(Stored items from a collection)

+===+

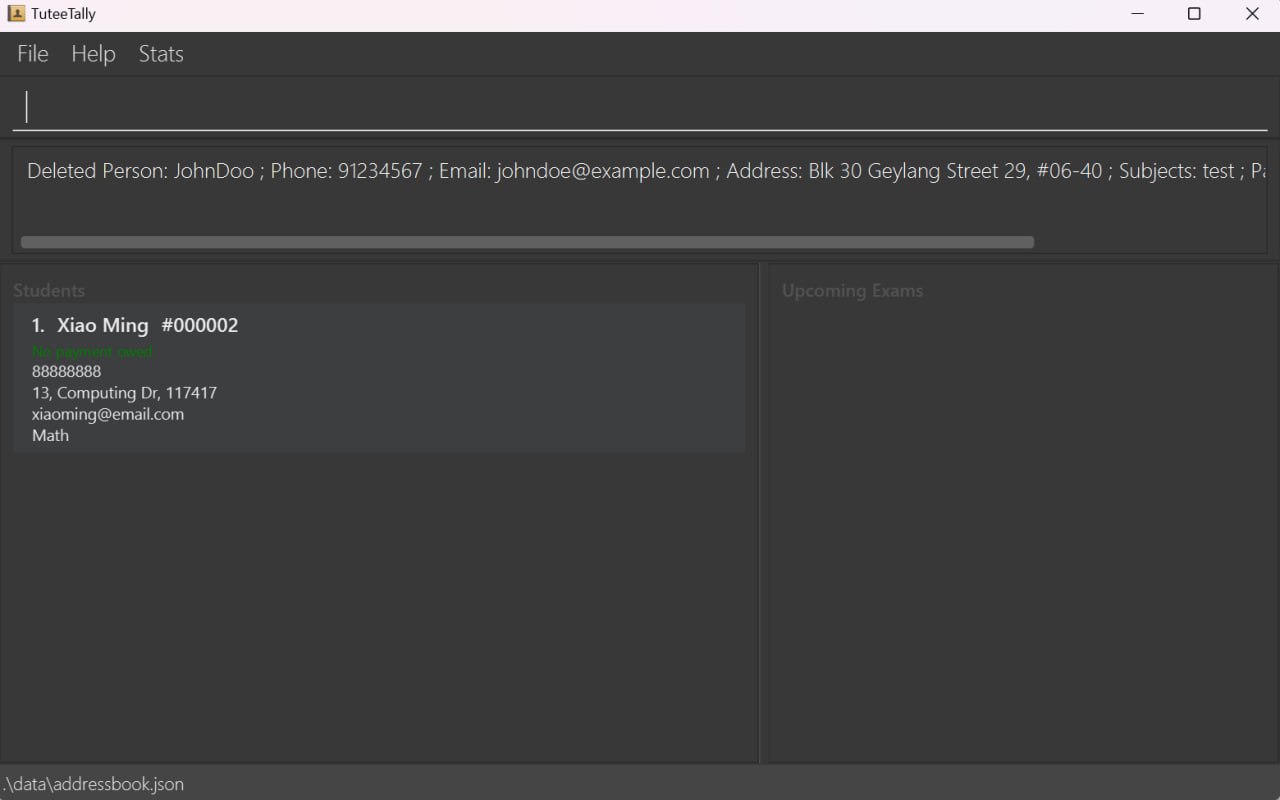Maximize the TuteeTally window

coord(1194,14)
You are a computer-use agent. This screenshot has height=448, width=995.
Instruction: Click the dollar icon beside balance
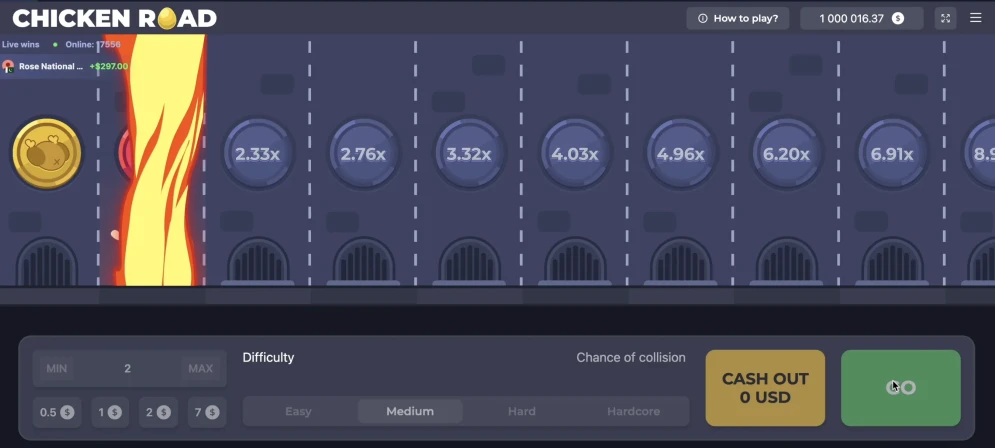898,18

+===+

TASK DETAILS | The lines from the one holding "You are a computer-use" through the end of the entries are to be transcribed exactly, both ends included, with the pictures left out.

SOLUTION FOR THIS PROBLEM |
You are a computer-use agent. This screenshot has height=448, width=995.
Instruction: Click the dollar icon beside balance
898,18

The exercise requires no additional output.